WC > DVS > Right click > All vCenter Actions - Edit Netflow > Provide collector IP/Port > Give DVS Switch IP Address

– Optional: Active flow export timeout
– Optional: Idle flow export timeout
– Sampling Rate

The sampling rate represents the number of packets that NetFlow drops after every collected packet. A sampling rate of xinstructs NetFlow to drop packets in a collected packets:dropped packets ratio 1:x. If the rate is 0, NetFlow samples every packet, that is, collect one packet and drop none. If the rate is 1, NetFlow samples a packet and drops the next one, and so on.

Determine Appropriate Discovery Protocol – OCG Page 68


Use CDP for Cisco Switches / LLDP for everything else…

WC > DVS > Manage > Settings > Properties > Edit > Advanced > Type: CDP/LLDP | Operation: Listen/Advertise/Both

 Determine Use Cases for, and Configure PVLANs – OCG Page 69


WC > DVS > Manage > Settings > Private VLAN > Edit

– Define the Primary VLAN ID (VLAN Type Promiscuous)
– Define the Secondary VLANs (VLAN Type Community or Isolated)

Use Case: Private VLANs are used to solve VLAN ID limitations and waste of IP addresses for certain network setups.
A private VLAN is identified by its primary VLAN ID. A primary VLAN ID can have multiple secondary VLAN IDs associated with it. Primary VLANs are Promiscuous, so that ports on a private VLAN can communicate with ports configured as the primary VLAN. Ports on a secondary VLAN can be either Isolated, communicating only with promiscuous ports, or Community, communicating with both promiscuous ports and other ports on the same secondary VLAN.

 Use Command Line Tools to Troubleshoot and Identify VLAN Configurations – OCG Page 73

# Check Vlan IDs for portgroups

~ # esxcli network vswitch standard portgroup list
 Name Virtual Switch Active Clients VLAN ID
 ------------------ -------------- -------------- -------
 Management Network vSwitch0 1 0
 My VMK Interface vSwitch3 1 1234
 Prod-201 vSwitch3 1 300

# Change a Vlan ID on portgroup Prod-201

~ # esxcli network vswitch standard portgroup set -p Prod-201 -v 201



Objective 2.3 Troubleshoot Virtual Switch Solutions

 Understand the NIC Teaming failover types and related physical network settings – OCG Page 74

Edit Teaming and Failover Policy for a vSphere Standard Switch in the vSphere Web Client
Edit the Teaming and Failover Policy on a Standard Port Group in the vSphere Web Client
Edit the Teaming and Failover Policy on a Distributed Port Group in the vSphere Web Client
Edit Distributed Port Teaming and Failover Policies with the vSphere Web Client

Route based on Originating Virtual Port ID
– This is the default policy.
– The vSwitch assigns the VM’s virtual network adapter to a port number and uses the port number to determine which path will be used to route all network I/O sent from that adapter.
– This implementation does not require any changes on the connected physical switches.
– The vSwitch performs a modulo function, where the Port number is divided by the number of NICs in the team, and the remainder indicates the path to place the outbound I/O.
– If the path fails, the outbound I/O is automatically re-routed to a surviving path.
– This policy does not permit outbound data from a single virtual adapter to be distributed across all active paths on the vSwitch.

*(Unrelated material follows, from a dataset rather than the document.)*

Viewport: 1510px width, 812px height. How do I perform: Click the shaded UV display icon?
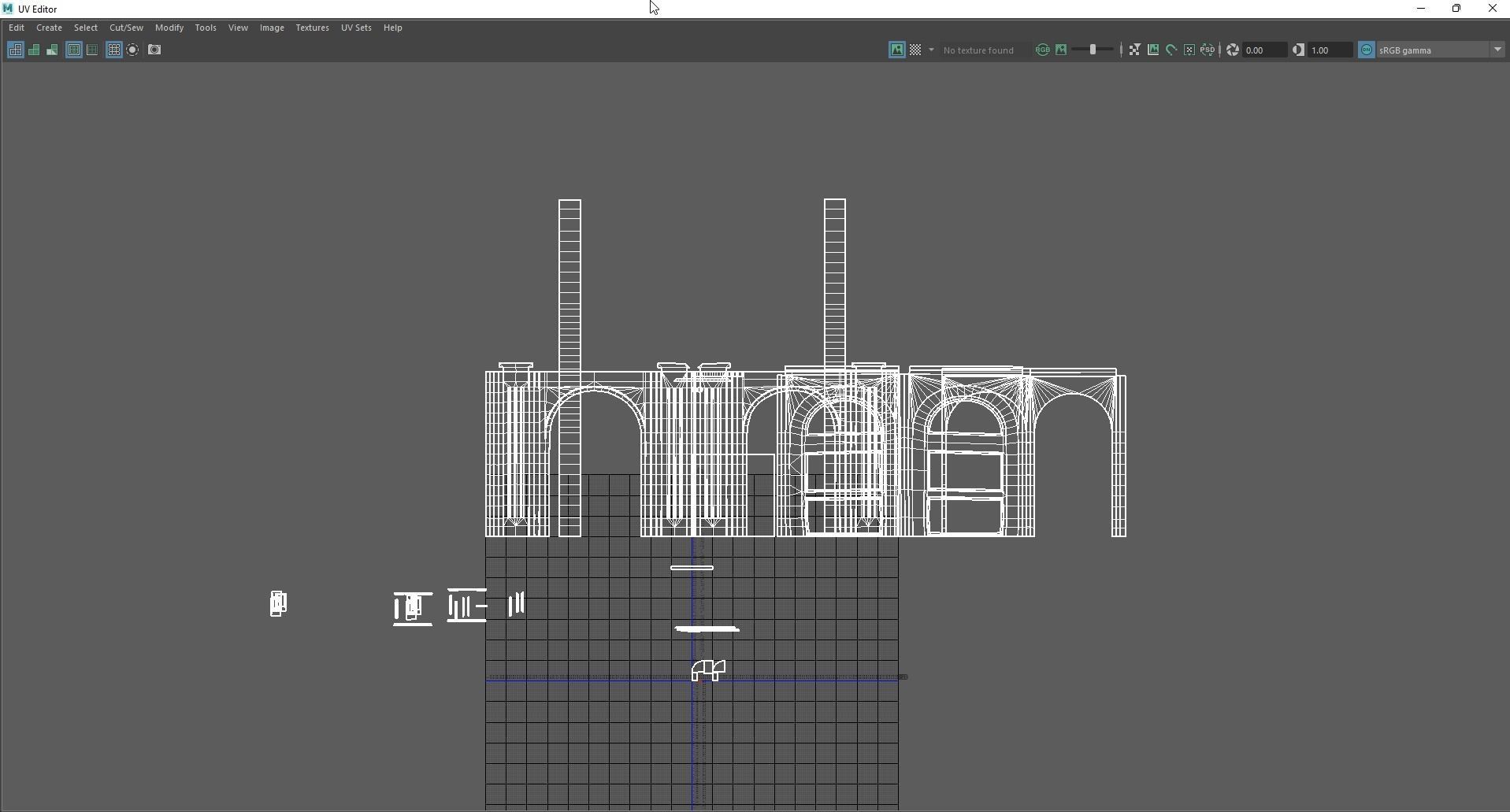click(34, 50)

The Route based on Originating Virtual Port ID algorithm does not consider load into its calculation for traffic placement

Route based on Source MAC Hash
– This policy uses the MAC address of the virtual adapter to select the path, rather than the port number.
– The vSwitch performs a modulo function, where the MAC address is divided by the number of NICs in the team, and the remainder indicates the path to place the outbound I/O.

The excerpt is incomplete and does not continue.